+++ Source passage +++

Skull Session by
Daniel Hecht
hbk out May 98
Published by Macmillan
at £16.99
This unusual first novel straddles several genres - crime, science fiction and the psychological thriller. Paul Skoglund suffers from Tourettes Syndrome, a condition that drives its sufferers to extravagant mood swings and forces them to blurt out inappropriate words. Despite his many talents, he has lost both his wife and his promising career; he is trying to hold on to his son Mark and his girlfriend Lia. Then comes an offer from an eccentric aunt: she wants him to renovate her enormous hunting lodge in the Hudson valley, a decaying and partly vandalised gothic pile which has seen more than its fair share of bizarre deaths.
These ingredients give little hint of what is in store. SKULL SESSION is a rich and complex novel which explores the disputed border territory between madness and medicine. And it has an exceptionally good jacket, too. On the other hand, the book is slow-moving, perhaps over-long, and asks its readers to accept a protagonist with not merely one rare condition but two.

+++ Records +++

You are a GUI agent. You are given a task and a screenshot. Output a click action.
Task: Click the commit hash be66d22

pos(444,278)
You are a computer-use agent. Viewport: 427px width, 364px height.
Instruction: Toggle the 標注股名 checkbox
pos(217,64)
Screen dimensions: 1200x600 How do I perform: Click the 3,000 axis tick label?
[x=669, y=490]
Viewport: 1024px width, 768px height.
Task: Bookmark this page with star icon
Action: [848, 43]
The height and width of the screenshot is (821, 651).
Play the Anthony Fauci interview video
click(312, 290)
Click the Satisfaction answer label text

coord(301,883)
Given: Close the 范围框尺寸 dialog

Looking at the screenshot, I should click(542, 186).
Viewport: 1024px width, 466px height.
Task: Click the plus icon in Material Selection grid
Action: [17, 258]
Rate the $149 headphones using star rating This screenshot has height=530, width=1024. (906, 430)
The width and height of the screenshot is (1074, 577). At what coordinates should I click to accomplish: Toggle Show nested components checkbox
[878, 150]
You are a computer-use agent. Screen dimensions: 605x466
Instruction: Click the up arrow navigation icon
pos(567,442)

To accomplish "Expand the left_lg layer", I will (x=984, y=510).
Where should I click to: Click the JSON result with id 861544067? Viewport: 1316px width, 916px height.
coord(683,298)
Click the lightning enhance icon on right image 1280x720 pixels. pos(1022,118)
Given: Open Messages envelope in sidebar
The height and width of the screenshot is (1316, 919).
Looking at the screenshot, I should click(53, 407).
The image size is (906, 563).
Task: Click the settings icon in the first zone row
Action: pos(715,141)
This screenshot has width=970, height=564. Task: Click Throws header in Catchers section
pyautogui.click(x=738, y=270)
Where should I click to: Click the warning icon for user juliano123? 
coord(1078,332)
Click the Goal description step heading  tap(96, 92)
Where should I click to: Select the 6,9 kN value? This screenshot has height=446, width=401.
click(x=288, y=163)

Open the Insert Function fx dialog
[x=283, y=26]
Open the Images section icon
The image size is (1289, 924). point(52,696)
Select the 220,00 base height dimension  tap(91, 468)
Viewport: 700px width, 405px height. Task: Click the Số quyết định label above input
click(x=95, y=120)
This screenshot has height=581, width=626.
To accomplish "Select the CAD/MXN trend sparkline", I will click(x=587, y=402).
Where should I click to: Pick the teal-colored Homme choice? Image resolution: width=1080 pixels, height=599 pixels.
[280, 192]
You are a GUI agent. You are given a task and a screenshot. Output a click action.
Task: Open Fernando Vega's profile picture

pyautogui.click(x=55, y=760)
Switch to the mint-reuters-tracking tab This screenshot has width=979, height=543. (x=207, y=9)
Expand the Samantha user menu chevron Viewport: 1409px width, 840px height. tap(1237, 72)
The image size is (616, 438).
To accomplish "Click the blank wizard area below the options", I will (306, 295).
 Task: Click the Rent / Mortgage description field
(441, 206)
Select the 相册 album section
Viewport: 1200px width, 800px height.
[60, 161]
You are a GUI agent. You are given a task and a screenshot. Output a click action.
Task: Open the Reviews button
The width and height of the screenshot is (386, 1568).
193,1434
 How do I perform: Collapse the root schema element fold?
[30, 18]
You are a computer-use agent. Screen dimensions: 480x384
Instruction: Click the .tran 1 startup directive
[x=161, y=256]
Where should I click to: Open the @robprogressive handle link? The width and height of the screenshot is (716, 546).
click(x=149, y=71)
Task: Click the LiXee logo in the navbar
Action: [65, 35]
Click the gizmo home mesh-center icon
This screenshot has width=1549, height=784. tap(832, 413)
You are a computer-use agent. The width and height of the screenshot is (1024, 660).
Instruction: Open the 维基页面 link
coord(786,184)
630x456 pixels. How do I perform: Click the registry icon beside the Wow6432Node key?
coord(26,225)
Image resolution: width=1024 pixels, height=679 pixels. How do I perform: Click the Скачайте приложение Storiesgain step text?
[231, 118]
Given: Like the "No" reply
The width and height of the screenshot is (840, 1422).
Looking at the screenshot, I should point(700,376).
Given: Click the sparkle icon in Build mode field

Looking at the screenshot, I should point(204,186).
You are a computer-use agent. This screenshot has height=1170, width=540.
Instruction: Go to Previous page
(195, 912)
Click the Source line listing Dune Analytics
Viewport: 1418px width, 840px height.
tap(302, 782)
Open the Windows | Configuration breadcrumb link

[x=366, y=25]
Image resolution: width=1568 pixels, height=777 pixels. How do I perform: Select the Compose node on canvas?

+++

## Task instructions
1 > In the Skull Session review, what condition does Paul Skoglund suffer from?
2 > Repeat word for word the passage of the Skull Session review that begins at the words "These ingredients give" and stops after "condition but two.".

## Task results
1 > Tourettes Syndrome

2 >
These ingredients give little hint of what is in store. SKULL SESSION is a rich and complex novel which explores the disputed border territory between madness and medicine. And it has an exceptionally good jacket, too. On the other hand, the book is slow-moving, perhaps over-long, and asks its readers to accept a protagonist with not merely one rare condition but two.